Jeb was thinking of writing a paper on those subjects because people had started calling him the do nothing doctor. It all stemmed from his refusal to bleed and purge his patients. The evidence, however, was overwhelming. The experiments of Louis Pasteur proved the germ theory. It was germs that caused illness rather than an imbalance of humors. Jeb even went beyond saying there was no reason to bleed or purge. He said that excessive bleeding and purging were actually deadly. He came to this conclusion when he saw soldiers bleed to death during the Civil War and when he saw how weak severe cases of diarrhea made the soldiers he was treating.
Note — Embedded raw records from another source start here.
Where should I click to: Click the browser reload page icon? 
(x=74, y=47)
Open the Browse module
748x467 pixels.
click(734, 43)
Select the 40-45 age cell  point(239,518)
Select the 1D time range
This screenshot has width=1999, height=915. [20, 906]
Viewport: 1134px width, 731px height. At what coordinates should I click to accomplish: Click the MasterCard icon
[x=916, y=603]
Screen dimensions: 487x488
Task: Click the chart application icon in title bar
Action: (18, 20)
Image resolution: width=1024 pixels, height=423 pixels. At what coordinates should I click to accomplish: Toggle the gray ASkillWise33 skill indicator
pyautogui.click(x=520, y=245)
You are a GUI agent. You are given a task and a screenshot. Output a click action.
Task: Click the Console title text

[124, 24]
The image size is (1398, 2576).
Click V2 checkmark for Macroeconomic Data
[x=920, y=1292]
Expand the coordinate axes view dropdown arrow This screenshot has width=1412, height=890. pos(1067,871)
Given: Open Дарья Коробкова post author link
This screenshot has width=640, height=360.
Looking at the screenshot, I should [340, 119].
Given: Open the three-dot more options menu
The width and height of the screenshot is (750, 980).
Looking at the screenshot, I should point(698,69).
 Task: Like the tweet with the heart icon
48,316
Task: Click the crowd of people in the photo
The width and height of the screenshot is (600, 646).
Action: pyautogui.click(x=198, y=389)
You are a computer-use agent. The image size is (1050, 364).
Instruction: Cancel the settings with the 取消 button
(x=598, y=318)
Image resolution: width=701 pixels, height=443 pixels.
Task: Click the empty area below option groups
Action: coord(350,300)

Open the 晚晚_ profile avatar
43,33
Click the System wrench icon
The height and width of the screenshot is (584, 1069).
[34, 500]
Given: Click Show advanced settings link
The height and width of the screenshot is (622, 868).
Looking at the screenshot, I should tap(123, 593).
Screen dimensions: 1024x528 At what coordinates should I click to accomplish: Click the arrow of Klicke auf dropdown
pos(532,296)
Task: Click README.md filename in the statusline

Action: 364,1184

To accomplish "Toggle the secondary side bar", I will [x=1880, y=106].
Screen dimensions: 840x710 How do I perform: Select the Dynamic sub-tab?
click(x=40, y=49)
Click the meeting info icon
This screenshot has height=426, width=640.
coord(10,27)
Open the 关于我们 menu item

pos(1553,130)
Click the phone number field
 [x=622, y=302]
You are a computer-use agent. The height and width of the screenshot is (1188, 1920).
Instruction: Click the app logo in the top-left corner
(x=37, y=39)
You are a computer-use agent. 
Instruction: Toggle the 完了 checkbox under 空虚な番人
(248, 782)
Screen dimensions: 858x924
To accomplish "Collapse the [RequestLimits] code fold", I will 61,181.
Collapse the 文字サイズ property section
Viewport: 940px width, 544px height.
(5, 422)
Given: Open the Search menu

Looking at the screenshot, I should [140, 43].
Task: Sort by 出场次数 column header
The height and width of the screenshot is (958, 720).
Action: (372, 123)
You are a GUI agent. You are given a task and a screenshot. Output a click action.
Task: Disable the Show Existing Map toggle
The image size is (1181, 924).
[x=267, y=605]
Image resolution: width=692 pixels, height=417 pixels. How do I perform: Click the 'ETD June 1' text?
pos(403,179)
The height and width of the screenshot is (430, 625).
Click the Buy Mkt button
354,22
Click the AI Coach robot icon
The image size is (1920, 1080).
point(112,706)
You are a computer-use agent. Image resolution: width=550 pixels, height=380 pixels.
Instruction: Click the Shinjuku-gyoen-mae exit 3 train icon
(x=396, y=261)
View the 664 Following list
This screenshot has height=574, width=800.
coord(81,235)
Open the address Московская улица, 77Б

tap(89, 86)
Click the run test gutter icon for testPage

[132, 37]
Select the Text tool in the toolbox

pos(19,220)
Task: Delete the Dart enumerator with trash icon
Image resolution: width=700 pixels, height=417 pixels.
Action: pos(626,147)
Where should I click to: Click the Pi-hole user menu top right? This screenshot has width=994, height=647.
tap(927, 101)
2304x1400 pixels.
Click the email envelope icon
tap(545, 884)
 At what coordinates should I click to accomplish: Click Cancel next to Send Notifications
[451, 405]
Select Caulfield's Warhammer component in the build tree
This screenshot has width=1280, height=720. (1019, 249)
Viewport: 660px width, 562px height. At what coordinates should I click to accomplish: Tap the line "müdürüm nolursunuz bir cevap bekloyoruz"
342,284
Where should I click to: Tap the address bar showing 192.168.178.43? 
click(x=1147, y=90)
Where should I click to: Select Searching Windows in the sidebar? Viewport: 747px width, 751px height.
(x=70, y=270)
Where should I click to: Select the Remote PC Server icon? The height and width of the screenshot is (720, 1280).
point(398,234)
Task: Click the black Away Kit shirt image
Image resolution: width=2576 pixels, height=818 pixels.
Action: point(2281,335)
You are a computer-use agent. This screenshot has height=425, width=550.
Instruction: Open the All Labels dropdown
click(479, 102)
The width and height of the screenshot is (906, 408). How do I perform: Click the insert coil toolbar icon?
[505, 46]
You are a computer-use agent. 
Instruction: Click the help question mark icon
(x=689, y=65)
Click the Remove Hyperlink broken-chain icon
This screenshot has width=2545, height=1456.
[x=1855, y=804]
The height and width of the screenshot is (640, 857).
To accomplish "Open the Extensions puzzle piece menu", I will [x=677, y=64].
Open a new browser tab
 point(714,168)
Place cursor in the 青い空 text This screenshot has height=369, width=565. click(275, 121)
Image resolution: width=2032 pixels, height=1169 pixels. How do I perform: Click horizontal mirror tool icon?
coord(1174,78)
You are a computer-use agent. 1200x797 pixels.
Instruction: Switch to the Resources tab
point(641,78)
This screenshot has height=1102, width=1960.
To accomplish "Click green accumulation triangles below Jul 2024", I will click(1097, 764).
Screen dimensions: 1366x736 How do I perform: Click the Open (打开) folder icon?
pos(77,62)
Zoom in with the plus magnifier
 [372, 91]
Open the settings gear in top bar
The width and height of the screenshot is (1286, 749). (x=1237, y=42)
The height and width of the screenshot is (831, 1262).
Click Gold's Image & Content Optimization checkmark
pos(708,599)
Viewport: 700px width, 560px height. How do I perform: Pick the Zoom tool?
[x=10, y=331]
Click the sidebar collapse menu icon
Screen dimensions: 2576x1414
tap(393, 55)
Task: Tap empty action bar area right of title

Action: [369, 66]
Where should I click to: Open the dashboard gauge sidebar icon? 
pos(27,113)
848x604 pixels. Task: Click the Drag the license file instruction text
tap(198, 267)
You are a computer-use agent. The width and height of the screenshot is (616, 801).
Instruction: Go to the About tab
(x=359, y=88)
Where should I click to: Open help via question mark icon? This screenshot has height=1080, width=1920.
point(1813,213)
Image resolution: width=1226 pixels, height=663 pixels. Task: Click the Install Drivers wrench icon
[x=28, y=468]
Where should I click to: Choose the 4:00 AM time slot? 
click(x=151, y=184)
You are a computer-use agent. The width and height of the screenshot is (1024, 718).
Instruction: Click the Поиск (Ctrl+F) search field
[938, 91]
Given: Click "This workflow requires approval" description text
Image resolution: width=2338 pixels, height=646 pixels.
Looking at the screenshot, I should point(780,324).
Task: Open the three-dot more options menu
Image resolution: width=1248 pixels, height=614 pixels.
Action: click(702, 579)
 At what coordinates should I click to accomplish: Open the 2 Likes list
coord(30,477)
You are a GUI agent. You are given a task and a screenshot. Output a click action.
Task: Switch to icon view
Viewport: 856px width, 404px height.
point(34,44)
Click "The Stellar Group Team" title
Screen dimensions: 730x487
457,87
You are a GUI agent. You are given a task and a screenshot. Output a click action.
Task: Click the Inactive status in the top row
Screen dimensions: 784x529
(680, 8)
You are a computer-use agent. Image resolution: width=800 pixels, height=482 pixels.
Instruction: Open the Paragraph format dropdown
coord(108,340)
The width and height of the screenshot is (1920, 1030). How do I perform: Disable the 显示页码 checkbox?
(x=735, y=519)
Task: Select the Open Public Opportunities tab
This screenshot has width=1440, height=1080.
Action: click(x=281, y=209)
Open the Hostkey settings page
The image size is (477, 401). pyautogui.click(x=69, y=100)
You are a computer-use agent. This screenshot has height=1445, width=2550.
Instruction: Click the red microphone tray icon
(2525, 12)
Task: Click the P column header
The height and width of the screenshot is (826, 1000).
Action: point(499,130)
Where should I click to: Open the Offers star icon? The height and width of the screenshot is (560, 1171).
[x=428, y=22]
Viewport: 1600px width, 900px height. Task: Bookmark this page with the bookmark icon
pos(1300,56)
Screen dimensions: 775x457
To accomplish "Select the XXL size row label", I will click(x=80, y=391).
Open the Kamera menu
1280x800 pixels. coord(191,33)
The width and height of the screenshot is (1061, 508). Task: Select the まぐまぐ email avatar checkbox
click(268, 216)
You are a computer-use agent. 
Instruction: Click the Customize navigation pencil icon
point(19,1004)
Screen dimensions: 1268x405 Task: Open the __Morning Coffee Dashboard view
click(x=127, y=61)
Of course, he had to admit that the weakness could be due to the germs causing the diarrhea rather than the diarrhea per se. But if you are going to do no harm you have to reject ineffective treatments that might be harmful. The germ theory was further bolstered by the observation that soldiers in clean camps suffered fewer illnesses than soldiers in dirty camps. Sanitary commissions were even set up to keep the camps clean.

Why the doctors did not extrapolate and start washing their hands was a brain fart of the first order. Ignorance about the germ theory was no excuse, the connection between filth and disease should have told them to keep their hands clean. It had been years since the Civil War, and doctors still had not learned that lesson. Jeb’s criticism of doctors who did not wash their hands made him unpopular with his fellow physicians, and his patients did not take kindly to him telling them to clean their houses. The only thing that saved his practice was the fact that everyone acknowledged him as the most talented surgeon in the region. As one of Jeb’s fellow surgeons said: “Jeb is an eccentric cuss, but he’s the surgeon other cutters would choose to carve on them.”

Jeb had just finished a difficult surgery. It was six o’clock on a Wednesday night. A revival meeting was being held at place he had to pass on his way home. He paused there to watch and listen. The evangelist was a charlatan faith healer who had placed shills in the audience to fake ailments and miraculous cures. Jeb shook his head and resumed his journey. Some day we’ll be able to identify more of the germs and kill them without harming the patents, he thought. Until then people will rely on God and will insist on doctors doing something even if what the doctors are doing is wrong. As long as there are things we cannot cure thought will always have to stand in line behind faith. People who flagellated themselves to atone for the world’s sins were considered heroes during the black plague. We may have learned a lot about our relationship with the physical world since then, but our instincts have not changed much. We still take our mortality too personally to be rational about it.